Extrait fourni:
Nous avons présenté les sentiments comme émanations de la durée et des conduites adaptatives. Mais nous devons ajouter que les sentiments ne sont pas pour autant féconds par eux-mêmes. Ils sont pour la plupart du temps subis ou soufferts, et ne cessent de flatter nos penchants ou inclinations, en nous endurcissant dans nos particularités. Le philosophe Michel Guérin fait remarquer « qu’ils se réfèrent à la sphère du pathologique » en tant qu’ils ne cessent de nous renvoyer à notre « condition d’individu vivant et non à notre vocation d’être raisonnable ». En quelque sorte, « ils manquent et confisquent », poursuit-il, « la réalité et masquent l’universel et le singulier ». Général, banal et particulier, pour ce philosophe, « le sentiment tend à enfermer la réalité dans une subjectivité passive ». Quels sentiments alors échappent à cette pathogénie ? Quels sentiments peuvent être dits « intéressants » ? C’est essentiellement le sentiment du beau et du sublime, le respect et la sensation. Ils sont intéressants précisément parce qu’ils sont désintéressés , c’est-à-dire indépendants de la complexion sensible particulière de l’individu, « hors de soi ». Cette caractéristique « hors de soi » rejoint celle de la capacité de se tenir hors de soi qu’évoque le terme d’existence. Que dire des autres émotions ? Si non qu’elles sont égoïstes par nature et flattent notre narcissisme qui n’est pas, comme chacun sait, le lieu de la raison. La raison ne peut travailler qu’à l’intérieur des agencements du sens.

Activités:
A. Condensez sous forme de liste le paragraphe de l'extrait fourni qui commence par « Nous avons présenté les sentiments », en conservant ses faits essentiels.
B. Prolongez l'extrait fourni sur les sentiments à partir de sa dernière phrase.

Données affichées:

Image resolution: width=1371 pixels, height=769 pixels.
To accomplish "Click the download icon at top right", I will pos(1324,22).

Résultats par activité:
A.
- Les sentiments émanent de la durée et des conduites adaptatives, mais ils ne sont pas féconds par eux-mêmes.
- La plupart sont subis ou soufferts. Ils flattent nos penchants et nous endurcissent dans nos particularités.
- Selon Michel Guérin, ils relèvent de la sphère du pathologique. Ils nous renvoient à notre condition d'individu vivant plutôt qu'à notre vocation d'être raisonnable. Ils confisquent la réalité, masquent l'universel et le singulier, et l'enferment dans une subjectivité passive.
- Font exception le sentiment du beau et du sublime, le respect et la sensation. Ils sont « intéressants » parce que désintéressés, c'est-à-dire indépendants de la complexion sensible de l'individu, « hors de soi », comme le suggère le terme d'existence.
- Les autres émotions sont égoïstes par nature et flattent notre narcissisme, qui n'est pas le lieu de la raison.
- La raison ne peut travailler qu'à l'intérieur des agencements du sens.

B.
Certes la pensée est émue et l’émotion habite la pensée, contrairement à ce qui est communément admis, mais la pensée n’a pas à être subordonnée à l’émotion ; ce ne sont pas les sentiments ou affects qui lui dictent les raisons, mais l’inverse. Lorsque la raison dicte le sentiment, l’affect et l’émotion, c’est toujours à distance réflexive, avec autre chose que soi, dont le respect, la sensation, le sentiment du beau et du sublime sont les exemples les plus féconds. Le personnel des soins, aux prises avec les processus d’identification, de projection, voire d’identification projective, de régression…etc., nous semble plus facilement sujet à l’expression émotive. Le temps suspendu de l’émotion, l’affect rétif à la représentation, instaurent un désordre cognitif, une perte symbolique, source de nouveau d’un excès d’émotions. Plus le corps est habité d’interrogations, de questions, plus il est dans un état de tension et plus il met la chair en demeure de résoudre des conflits. La pensée est précisément ce qui purge le corps, le pacifie, génère l’équilibre qui, sans elle, ne connaît que le désordre, c’est-à-dire du simple malaise ou de la confusion de l’expression émotive aux états dépressifs ainsi qu’aux somatisations diverses.

Nous pensons que les développements que nous nous sommes efforcés de faire permettront à chacun dans les soins de prendre la mesure du phénomène émotionnel et de trouver les moyens d’y faire face, pour le bien des malades et des soignants eux-mêmes.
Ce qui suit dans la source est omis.